Final Round 2018

Tournament information
- Sport: Street Fighter V
- Location: Atlanta, Georgia
- Dates: March 16–18
- Tournament format(s): Double elimination

Final positions
- Champion: Infiltration
- Runner-up: Tokido

= Final Round 2018 =

Final Round 2018 or Final Round 21 was a fighting game event that took place in Atlanta on March 16–18, 2018. Being the first of the Street Fighter V Premier Events of the 2018 Capcom Pro Tour, the winner of the tournament automatically qualified for the Capcom Cup in December 2018. The event also hosted the first major Dragon Ball FighterZ tournament.

==Background==
Final Round 2018 took place on March 16–18 in Atlanta, Georgia and featured various fighting game tournaments, including the first international Dragon Ball FighterZ tournament. 314 players signed up for the FighterZ tournament, and over 350 players participated in Final Round 2018's Street Fighter V tournament. Both games featured participants from Japan, Korea, Brazil, the Dominican Republic, the United Kingdom, and China. A playable build of Soul Calibur VI was available for entrants at Final Round 2018. This was the first chance for fans of the franchise to see live gameplay of the title.

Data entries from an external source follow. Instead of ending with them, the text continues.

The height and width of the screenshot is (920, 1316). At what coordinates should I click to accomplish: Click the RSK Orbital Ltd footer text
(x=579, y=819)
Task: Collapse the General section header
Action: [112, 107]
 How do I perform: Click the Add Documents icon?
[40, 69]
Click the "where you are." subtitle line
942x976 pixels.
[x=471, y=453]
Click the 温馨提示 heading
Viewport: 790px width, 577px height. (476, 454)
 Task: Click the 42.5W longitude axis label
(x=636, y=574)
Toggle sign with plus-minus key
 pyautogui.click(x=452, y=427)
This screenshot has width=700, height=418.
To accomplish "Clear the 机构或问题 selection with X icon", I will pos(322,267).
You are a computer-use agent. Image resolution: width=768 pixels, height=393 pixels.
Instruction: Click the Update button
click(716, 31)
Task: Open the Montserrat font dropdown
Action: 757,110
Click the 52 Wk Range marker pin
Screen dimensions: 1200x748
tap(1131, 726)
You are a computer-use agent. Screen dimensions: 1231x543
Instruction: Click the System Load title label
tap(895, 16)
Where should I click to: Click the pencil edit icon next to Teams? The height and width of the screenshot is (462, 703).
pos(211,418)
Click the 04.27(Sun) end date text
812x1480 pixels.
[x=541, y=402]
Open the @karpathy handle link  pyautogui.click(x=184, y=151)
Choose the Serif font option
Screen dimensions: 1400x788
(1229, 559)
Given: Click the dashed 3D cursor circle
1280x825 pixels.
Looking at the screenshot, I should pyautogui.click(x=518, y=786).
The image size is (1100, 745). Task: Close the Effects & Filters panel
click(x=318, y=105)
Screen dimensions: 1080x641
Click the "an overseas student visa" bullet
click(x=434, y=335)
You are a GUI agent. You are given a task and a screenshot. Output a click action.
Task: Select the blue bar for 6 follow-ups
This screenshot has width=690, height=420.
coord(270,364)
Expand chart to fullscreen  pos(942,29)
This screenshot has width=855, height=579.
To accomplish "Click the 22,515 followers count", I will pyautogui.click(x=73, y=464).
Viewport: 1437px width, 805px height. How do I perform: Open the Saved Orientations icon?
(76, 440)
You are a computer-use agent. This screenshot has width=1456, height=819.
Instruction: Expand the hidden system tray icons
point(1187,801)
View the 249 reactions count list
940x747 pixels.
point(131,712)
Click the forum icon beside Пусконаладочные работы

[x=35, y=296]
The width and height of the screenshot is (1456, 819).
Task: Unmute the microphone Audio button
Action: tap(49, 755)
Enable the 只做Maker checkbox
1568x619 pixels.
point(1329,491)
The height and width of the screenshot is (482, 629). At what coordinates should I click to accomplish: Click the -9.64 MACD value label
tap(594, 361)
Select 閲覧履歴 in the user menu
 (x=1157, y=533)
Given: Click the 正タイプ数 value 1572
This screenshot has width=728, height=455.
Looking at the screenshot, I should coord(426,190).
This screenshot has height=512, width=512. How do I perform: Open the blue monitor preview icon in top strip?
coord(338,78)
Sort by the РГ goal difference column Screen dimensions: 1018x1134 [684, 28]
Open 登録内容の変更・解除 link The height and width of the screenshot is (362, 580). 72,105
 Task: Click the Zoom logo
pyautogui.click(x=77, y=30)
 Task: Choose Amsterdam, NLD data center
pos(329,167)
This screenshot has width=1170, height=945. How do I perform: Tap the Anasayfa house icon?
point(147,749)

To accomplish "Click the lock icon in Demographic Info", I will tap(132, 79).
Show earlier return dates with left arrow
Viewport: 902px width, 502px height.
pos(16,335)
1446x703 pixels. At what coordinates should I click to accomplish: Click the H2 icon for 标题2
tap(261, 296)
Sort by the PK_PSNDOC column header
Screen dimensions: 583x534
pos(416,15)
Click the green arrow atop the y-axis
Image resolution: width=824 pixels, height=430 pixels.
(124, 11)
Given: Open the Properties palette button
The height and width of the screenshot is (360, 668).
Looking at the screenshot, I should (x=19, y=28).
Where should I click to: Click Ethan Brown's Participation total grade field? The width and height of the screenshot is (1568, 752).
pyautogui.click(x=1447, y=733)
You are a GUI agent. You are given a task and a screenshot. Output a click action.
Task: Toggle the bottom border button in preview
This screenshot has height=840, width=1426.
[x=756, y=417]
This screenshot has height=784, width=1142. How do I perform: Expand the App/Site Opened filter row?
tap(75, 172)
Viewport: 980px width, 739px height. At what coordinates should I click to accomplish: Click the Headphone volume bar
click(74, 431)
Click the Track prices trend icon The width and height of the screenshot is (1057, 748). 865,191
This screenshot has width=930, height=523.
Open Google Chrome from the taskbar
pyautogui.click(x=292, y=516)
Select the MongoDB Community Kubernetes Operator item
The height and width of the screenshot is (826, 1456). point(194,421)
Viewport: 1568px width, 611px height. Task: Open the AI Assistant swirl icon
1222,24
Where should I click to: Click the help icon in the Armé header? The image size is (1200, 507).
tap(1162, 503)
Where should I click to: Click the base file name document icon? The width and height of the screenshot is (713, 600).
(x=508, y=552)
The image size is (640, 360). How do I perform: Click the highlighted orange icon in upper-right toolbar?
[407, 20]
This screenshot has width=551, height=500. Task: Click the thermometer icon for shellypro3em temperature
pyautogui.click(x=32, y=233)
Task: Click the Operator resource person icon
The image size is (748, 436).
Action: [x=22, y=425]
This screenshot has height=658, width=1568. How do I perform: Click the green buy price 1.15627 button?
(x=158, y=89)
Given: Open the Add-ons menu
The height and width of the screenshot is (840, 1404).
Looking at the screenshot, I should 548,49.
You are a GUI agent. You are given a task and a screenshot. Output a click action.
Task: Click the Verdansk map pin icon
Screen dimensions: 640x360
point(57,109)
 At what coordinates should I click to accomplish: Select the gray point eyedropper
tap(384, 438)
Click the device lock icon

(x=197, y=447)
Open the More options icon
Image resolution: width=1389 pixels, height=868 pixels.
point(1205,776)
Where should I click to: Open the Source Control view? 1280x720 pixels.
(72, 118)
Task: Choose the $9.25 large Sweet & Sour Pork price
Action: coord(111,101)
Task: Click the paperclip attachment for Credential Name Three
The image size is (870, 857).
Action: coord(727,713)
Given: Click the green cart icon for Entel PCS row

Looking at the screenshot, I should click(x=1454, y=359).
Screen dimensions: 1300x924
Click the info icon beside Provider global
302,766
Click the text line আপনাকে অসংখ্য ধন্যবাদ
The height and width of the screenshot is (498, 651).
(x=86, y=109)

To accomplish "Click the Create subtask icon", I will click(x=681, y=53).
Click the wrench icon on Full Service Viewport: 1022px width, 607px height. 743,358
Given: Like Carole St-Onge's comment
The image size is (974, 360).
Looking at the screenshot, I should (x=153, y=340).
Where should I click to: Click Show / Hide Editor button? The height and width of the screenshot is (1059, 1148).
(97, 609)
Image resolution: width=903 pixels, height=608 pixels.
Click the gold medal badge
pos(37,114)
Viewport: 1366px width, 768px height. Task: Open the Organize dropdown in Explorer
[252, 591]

After Final Round 2018, the tournament's organizer Larry "Shin Blanka" Dixon announced that the Final Round series would come to an end. The established Final Round infrastructure and staff had difficulty handling the increased attendance after the release of Street Fighter V in 2016, and Dixon described the consistent complains of overcrowding and poor scheduling during Final Round 19 and 20 as a "social media witch hunt". In conclusion, Dixon said of Final Round 2018 that it "was the best Final Round I've ever been a part of and I thank everyone that was there this weekend. I truly appreciate it from the bottom of my heart."

==Street Fighter V tournament summary==
Final Round 2018's Street Fighter V: Arcade Edition tournament concluded with a match between Seonwoo "Infiltration" Lee and Hajime "Tokido" Taniguchi. Tokido, playing as Akuma, came in from the loser's side to fight Infiltration's Menat. The Winner's Finals were close, but Infiltration managed to outlast his opponent and move on to the Grans Finals. Here, Tokido caused a bracket reset by defeating Infiltration 3-2. However, Infiltration eventually won the Grand Finals reset with a 3-1 lead, taking home 60% of the tournament's prize pool.

Infiltration revealed that he had signed with Panda Global on the last day of Final Round 21.